- [Job] Could you continue the biography of François Mauriac, starting right after its last sentence?

- [Provided text]
-=-=-=-=-
François Charles Mauriac (, ; 11 October 1885 – 1 September 1970) was a French novelist, dramatist, critic, poet, and journalist, a member of the Académie française (from 1933), and laureate of the Nobel Prize in Literature (1952). He was awarded the Grand Cross of the Légion d'honneur in 1958. He was a life-long Catholic.

Biography
François Charles Mauriac was born in Bordeaux, France. He studied literature at the University of Bordeaux, graduating in 1905, after which he moved to Paris to prepare for postgraduate study at the École des Chartes.

On 1 June 1933, he was elected a member of the Académie française, succeeding Eugène Brieux.

A former Action française supporter, he turned to the left during the Spanish Civil War, criticizing the Catholic Church for its support of Franco. After the fall of France to the Axis during the Second World War, he briefly supported the collaborationist régime of Marshal Pétain, but joined the Resistance as early as December 1941. He was the only member of the Académie française to publish a Resistance text with the Editions de Minuit.

Mauriac had a bitter dispute with Albert Camus immediately following the Liberation of France. At that time, Camus edited the Resistance paper Combat (thereafter an overt daily, until 1947), while Mauriac wrote a column for Le Figaro. Camus said newly liberated France should purge all Nazi collaborator elements, but Mauriac warned that such disputes should be set aside in the interests of national reconciliation. Mauriac also doubted that justice would be impartial or dispassionate, given the emotional turmoil of the Liberation. Despite having been viciously criticised by Robert Brasillach, he campaigned against his execution.
-=-=-=-=-
- [Provided information]
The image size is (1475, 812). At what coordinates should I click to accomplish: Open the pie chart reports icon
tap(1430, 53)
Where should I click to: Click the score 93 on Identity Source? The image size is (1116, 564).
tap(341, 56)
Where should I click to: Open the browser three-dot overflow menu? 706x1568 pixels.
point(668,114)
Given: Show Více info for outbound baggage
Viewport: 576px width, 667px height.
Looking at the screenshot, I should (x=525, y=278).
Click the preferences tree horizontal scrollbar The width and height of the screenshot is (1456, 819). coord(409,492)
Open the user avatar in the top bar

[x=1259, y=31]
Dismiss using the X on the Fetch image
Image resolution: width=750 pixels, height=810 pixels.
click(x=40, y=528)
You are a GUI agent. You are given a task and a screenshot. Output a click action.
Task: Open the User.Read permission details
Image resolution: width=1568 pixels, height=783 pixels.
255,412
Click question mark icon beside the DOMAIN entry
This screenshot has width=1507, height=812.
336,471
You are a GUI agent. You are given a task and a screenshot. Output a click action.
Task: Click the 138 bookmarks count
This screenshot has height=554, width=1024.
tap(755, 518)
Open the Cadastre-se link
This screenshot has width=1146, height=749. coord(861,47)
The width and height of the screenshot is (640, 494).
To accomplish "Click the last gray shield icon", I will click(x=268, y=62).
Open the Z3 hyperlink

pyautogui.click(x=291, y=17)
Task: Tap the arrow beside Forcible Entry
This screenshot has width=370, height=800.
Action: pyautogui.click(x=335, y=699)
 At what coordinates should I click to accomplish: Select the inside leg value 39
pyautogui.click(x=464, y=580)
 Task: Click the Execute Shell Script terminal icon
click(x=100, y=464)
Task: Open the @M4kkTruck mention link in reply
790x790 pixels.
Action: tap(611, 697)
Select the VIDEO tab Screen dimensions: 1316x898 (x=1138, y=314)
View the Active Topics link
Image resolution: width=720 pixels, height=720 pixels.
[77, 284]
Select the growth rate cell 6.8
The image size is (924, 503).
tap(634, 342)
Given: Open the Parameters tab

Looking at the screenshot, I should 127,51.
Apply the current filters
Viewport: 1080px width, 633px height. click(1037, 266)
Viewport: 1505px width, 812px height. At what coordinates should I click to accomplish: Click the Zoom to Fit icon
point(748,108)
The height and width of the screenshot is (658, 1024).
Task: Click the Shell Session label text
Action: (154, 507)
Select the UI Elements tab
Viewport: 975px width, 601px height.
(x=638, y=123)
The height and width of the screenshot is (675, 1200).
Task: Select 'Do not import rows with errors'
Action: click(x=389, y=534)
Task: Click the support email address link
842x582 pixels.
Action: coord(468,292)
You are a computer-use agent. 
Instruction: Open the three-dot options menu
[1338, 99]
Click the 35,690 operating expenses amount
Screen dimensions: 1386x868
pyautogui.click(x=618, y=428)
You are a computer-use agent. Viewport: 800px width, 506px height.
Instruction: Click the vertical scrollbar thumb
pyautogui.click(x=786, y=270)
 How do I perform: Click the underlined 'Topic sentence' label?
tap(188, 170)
-=-=-=-=-
- [Right answer]
Mauriac also had a bitter public dispute with Roger Peyrefitte, who criticised the Vatican in books such as Les Clés de saint Pierre (1953). Mauriac threatened to resign from the paper he was working with at the time (L'Express) if they did not stop carrying advertisements for Peyrefitte's books. The quarrel was exacerbated by the release of the film adaptation of Peyrefitte's Les Amitiés Particulières, and culminated in a virulent open letter by Peyrefitte in which he accused Mauriac of homosexual tendencies and called him a Tartuffe, hypocrite.

Mauriac was opposed to French rule in Vietnam, and strongly condemned the use of torture by the French army in Algeria.

In 1952, he won the Nobel Prize in Literature "for the deep spiritual insight and the artistic intensity with which he has in his novels penetrated the drama of human life". He was awarded the Grand Cross of the Légion d'honneur in 1958. He published a series of personal memoirs and a biography of Charles de Gaulle.
Mauriac's complete works were published in twelve volumes between 1950 and 1956. He encouraged Elie Wiesel to write about his experiences as a Jewish teenager during the Holocaust, and wrote the foreword to Elie Wiesel's book Night.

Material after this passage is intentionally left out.